REPUBLIKA.CO.ID, SEMARANG -- Pengamat komunikasi politik dari Universitas Diponegoro Semarang, Muhammad Yulianto berpendapat perlu ada figur baru pada Partai Persatuan Pembangunan (PPP). Figur baru itu perlu dimunculkan untuk menyelamatkan internal partai dari perpecahan dan kekisruhan.
"Saatnya memunculkan figur baru untuk menyelamatkan masa depan partai dan salah satu figur yang bisa diterima semua pihak di internal partai, serta cocok menjadi Ketua Umum DPP PPP adalah Lukman Hakim Saifuddin," katanya di Semarang, Senin (25/1).
Hal tersebut disampaikan Yulianto saat menjadi salah satu pembicara pada acara Focus Group Discussion yang diselenggarakan DPW PPP Jawa Tengah dengan tema 'PPP, Muktamar atau Bubar'.
Menurut dia, perlu digelar muktamar partai yang dihadiri dua pihak yang berseteru jika PPP dapat terus eksis di dunia perpolitikan di Indonesia. Ia menilai, pihak yang paling berwenang menyelenggarakan muktamar guna mencapai islah di tubuh PPP adalah kepengurusan DPP PPP hasil Muktamar Bandung yang masa jabatannya akan berakhir pada Juni 2016.
"Apa yang dihasilkan dalam muktamar tersebut harus diterima oleh kedua belah pihak yang berseteru dan menjadi dasar hukum keabsahan kepengurusan partai ke depannya," ujar dia.

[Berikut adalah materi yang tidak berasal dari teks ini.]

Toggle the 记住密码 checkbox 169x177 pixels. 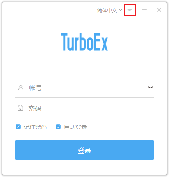18,127
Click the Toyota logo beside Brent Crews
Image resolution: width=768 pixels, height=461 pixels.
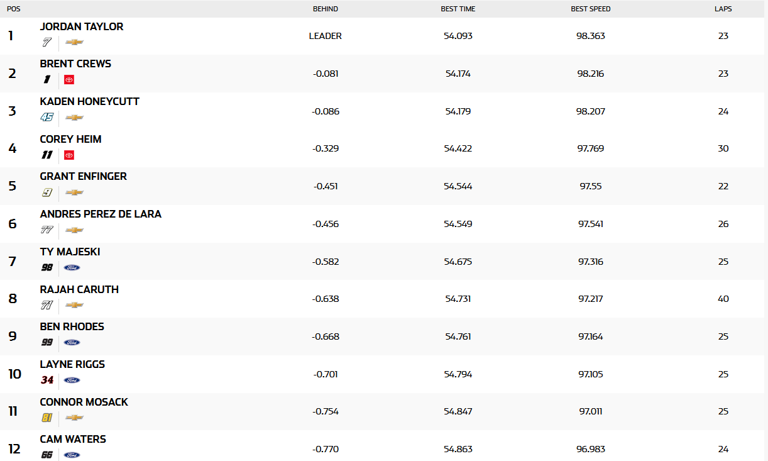point(69,80)
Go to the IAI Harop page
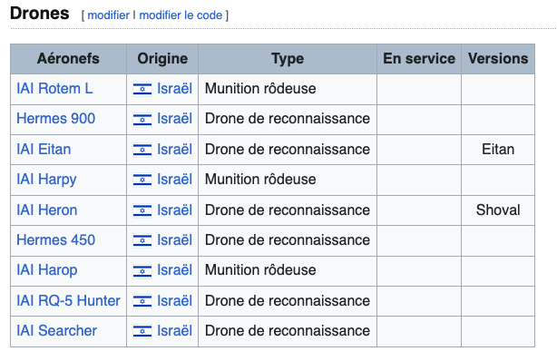The image size is (557, 361). tap(47, 270)
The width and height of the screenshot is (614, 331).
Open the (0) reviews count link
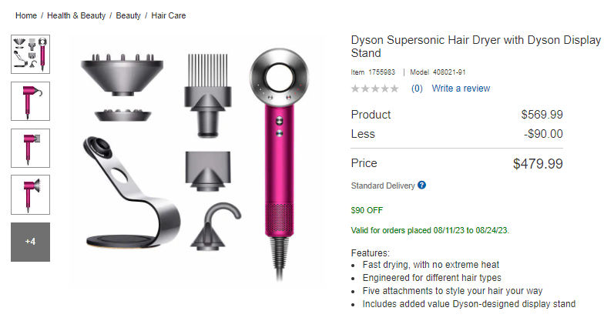click(417, 89)
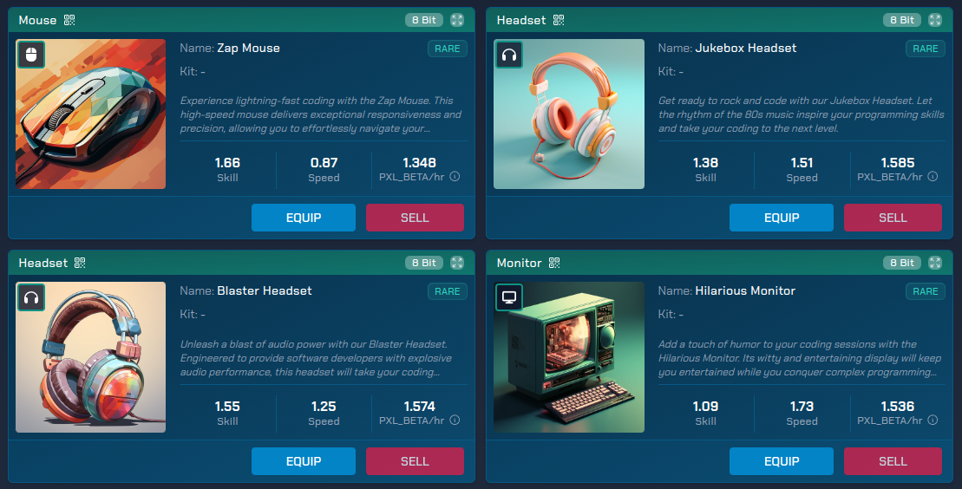Open the Zap Mouse artwork thumbnail

[x=91, y=114]
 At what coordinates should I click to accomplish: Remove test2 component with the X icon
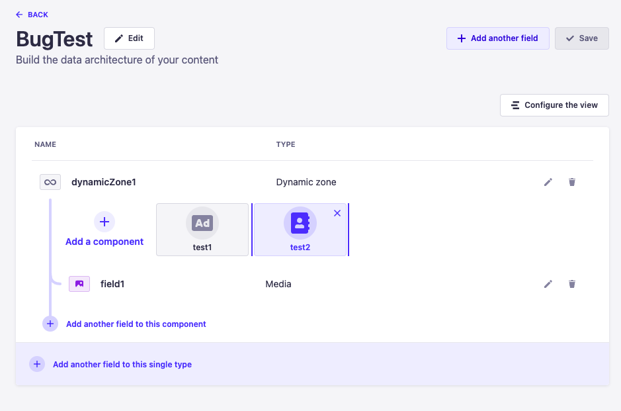tap(337, 213)
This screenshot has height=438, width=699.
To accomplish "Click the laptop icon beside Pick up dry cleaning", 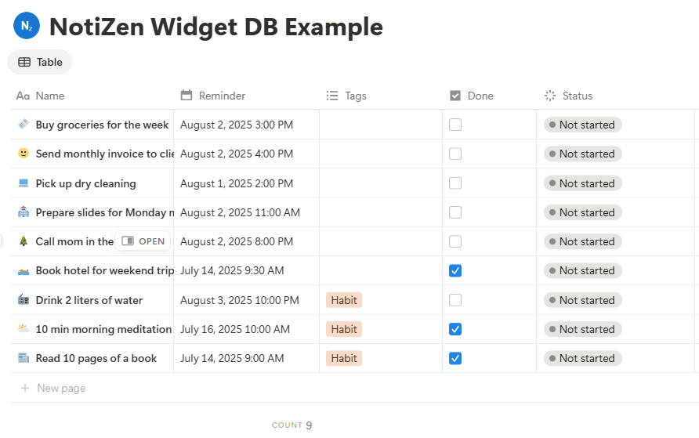I will [x=24, y=183].
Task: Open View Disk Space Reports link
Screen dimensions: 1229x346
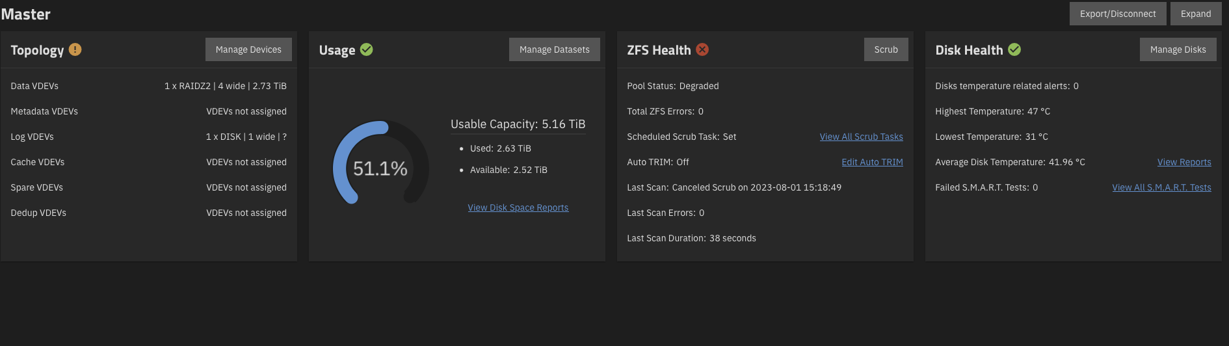Action: [x=518, y=207]
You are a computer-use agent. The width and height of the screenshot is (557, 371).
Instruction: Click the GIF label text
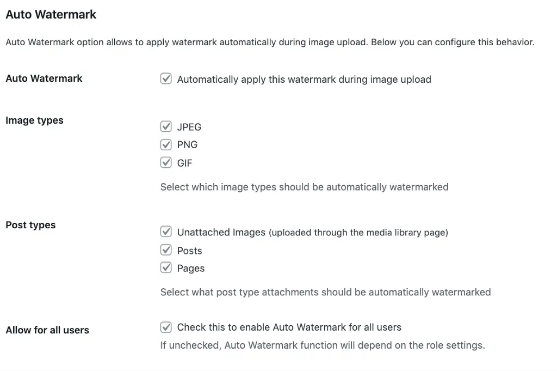coord(185,162)
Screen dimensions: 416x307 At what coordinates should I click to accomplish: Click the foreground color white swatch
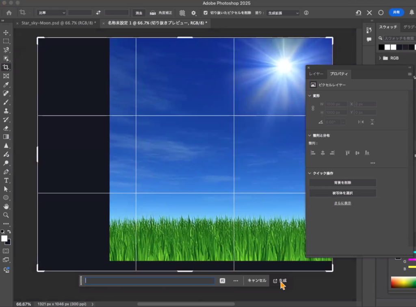4,238
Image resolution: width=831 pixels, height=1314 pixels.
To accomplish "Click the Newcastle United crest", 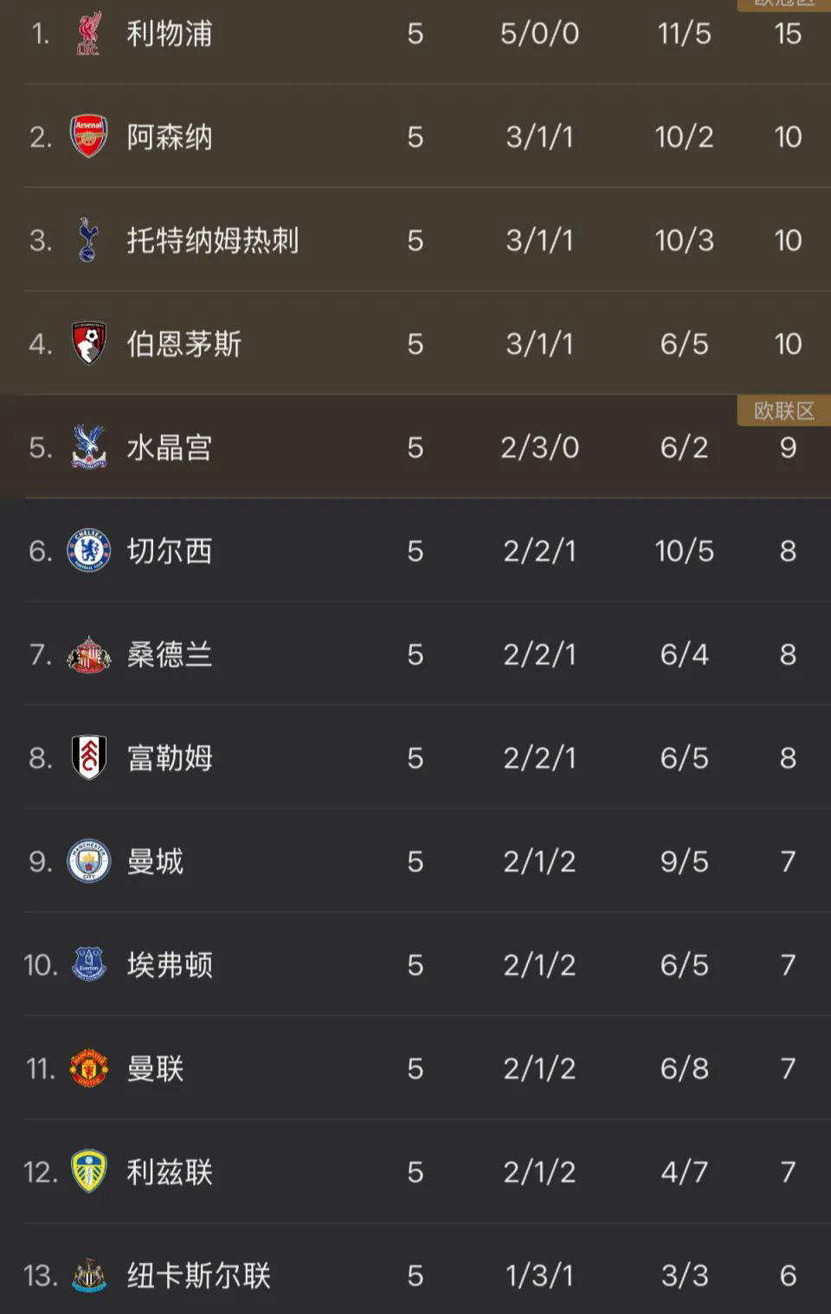I will coord(88,1275).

Ia mengharapkan, Ketua DPP PPP Muhammad Romahurmuziy hasil Muktamar Surabaya tidak mencalonkan diri kembali sebagai pimpinan partai. "Romi masih muda dan untuk lima tahun ke depan masih memiliki kesempatan untuk maju lagi, sedangkan pada muktamar mendatang, lebih baik kepemimpinan kepengurusan diserahkan kepada kader PPP yang lebih senior," katanya.
Ketua Umum PPP Djan Faridz enggan menyetujui muktamar seperti yang terus didorong kubu Romi. "Pertama, saya akan menutup pintu kalau ada orang ketiga yang ingin kocok ulang (muktamar)," kata Djan, Senin.

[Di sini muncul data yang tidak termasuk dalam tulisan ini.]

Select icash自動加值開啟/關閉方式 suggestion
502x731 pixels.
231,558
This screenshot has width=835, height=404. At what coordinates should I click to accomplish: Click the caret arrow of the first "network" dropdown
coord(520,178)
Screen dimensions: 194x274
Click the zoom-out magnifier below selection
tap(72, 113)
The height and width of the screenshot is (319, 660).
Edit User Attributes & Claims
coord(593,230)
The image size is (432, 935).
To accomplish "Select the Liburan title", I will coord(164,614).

Ia menuturkan, pemerintah tak pernah menyatakan penyelesaian satu-satunya masalah di tubuh PPP adalah muktamar. "Tak ada. Saya sudah bertemu dengan Presiden Jokowi, beliau menghormati keputusan Mahkamah Agung dan mengerti keputusan itu inkrah. Wapres Jusuf Kalla juga mengerti," jelas Djan.
Kecuali muktamar, Djan mengaku akan membuka apapun keinginan kubu Romy. "Kalau pun harus dialog di rumah saya selama 24 jam, saya membuka pintu untuk islah. Romi mau jabatan apapun saya kasih, kecuali untuk ketua umum," kata Djan.
Djan juga mengaku heran dengan sikap kubu Romy yang ngotot ingin muktamar. "Apa yang mau dicari dari muktamar. Kita mengharapkan jabatan atau mengabdi ke negara. Kalau ingin mengabdi, ayo bangun bersama-sama PPP," katanya.
Menkumham mencabut Surat Keputusan (SK) Kepengurusan Partai Persatuan Pembangunan (PPP) hasil Muktamar Surabaya yang dipimpin Romahurmuziy. PPP kubu Djan Faridz bersyukur atas keputusan pencabutan SK tersebut.
Kepengurusan hasil Muktamar Jakarta yang diketuai Djan Faridz ini keukeuh mengklaim sebagai pengurus paling sah. Karena itu mereka menolak kembali ke hasil muktamar Bandung.
Wakil Ketua Umum DPP PPP hasil Muktamar Jakarta Humphrey Djemat menjelaskan, perkara perselisihan internal partai berlambang Kakbah telah diputus Mahkamah Agung pada tingkat Kasasi. Hasilnya menyatakan, kepengurusan DPP PPP yang sah adalah hasil Muktamar Jakarta dengan Ketua Umum Djan Faridz dan Sekretaris Jenderal Dimyati Natakusuma.
"Ini berdasarkan kepada dua Putusan Mahkamah Agung yang berkekuatan hukum tetap. Yakni Putusan Kasasi PTUN No. 504 yang isinya antara lain menyatakan secara tegas telah mencabut susunan kepengurusan PPP kubu Romahurmuziy," kata Humphrey.